To comply with USMCA’s rules of origin, the importer must calculate the regional value content of the item. In this case, “regional” means North America. Two options are to show either the transaction value or the net cost of the item. Sometimes the customs agency will limit the importer to only one of the two. Iron and steel, for example, have transaction value and net cost thresholds that are 75% and 65%, respectively. These new standards must be in place by the start of 2023. In some cases, however, the new standard is graduated. For example, finished passenger vehicles require that only the net cost method be used to calculate regional value content. The threshold starts at 66% in 2020, 69% in 2021, 72% in 2022 before reaching 75% in 2023. For automobile parts, the thresholds are about the same except that the transaction value method is allowed as well.
On top of this, USMCA adds a novel twist with a concept called labor value content. Basically, passenger vehicle parts manufacturing and assembly must include labor that is earning wages of at least US$16 per hour when calculating net cost. One can argue that this standard eliminates non-member sources of automobile parts (i.e., Asia and possibly even Mexico sources) when striving for the 75% magic number by 2023.
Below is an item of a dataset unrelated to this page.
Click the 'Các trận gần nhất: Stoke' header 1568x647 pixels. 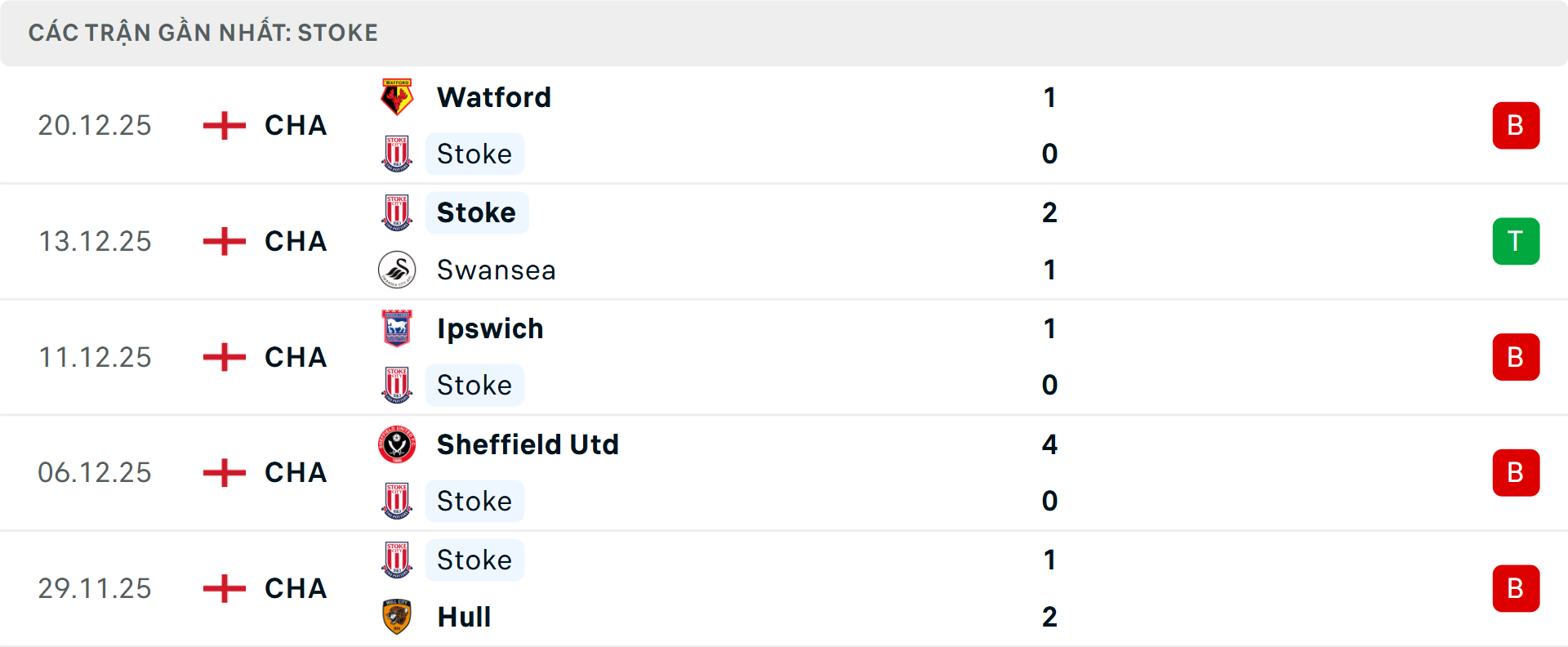coord(203,33)
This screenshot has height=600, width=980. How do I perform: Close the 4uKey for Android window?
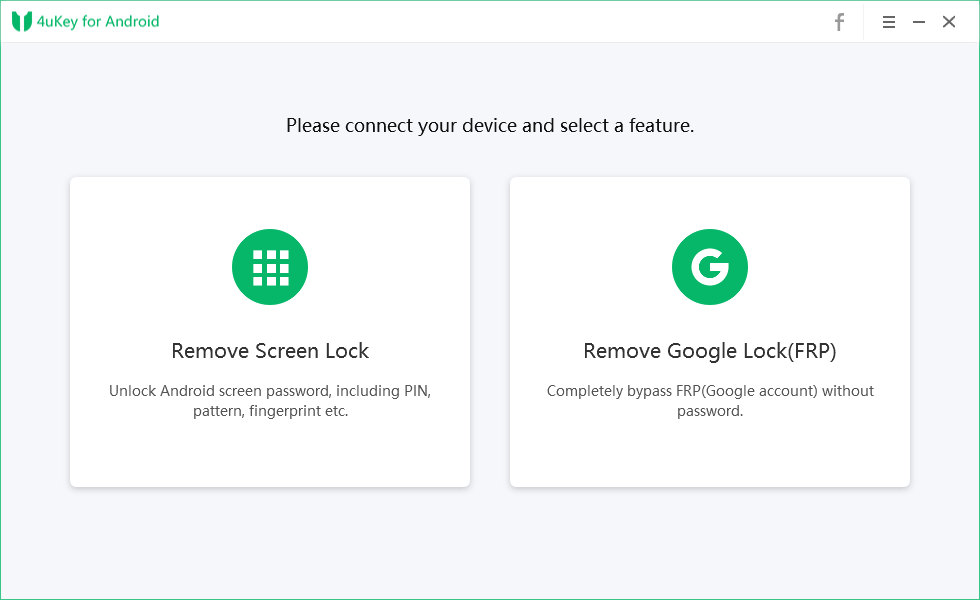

As a creature of its time, USMCA does include innovations that were not available when NAFTA came into force in 1994. Consider the “single window” entry point for electronic document submissions as outlined in USMCA Article 7.10. Using the World Customs Organization Data Model as a basis for gathering data elements, the idea is for importers to have a more streamlined system for tracking the status of an item moving within the trade bloc. The intent is to increase transparency and speed the release time from the respective customs agency. If this works according to plan it should lower compliance costs and increase trade flows. Of course, this is only harmonization regarding an e-portal. It is not harmonization of customs procedures themselves as noted in USMCA Article 7.11. Such a thing would move the agreement along the lines of a customs union which would not be to the taste of either Canada or Mexico.
USMCA was a reaction to the Trump Administration wishing to renegotiate NAFTA or, failing that, leaving the trade bloc altogether. If politics is the art of compromise, USMCA is certainly a good example of it. But it is further removed from the theory of comparative advantage, which makes the objective case for true free trade. Creating an assembly line to increase productivity based on different departments’ skills and talents is not controversial. But use the word countries instead of departments and the controversy begins.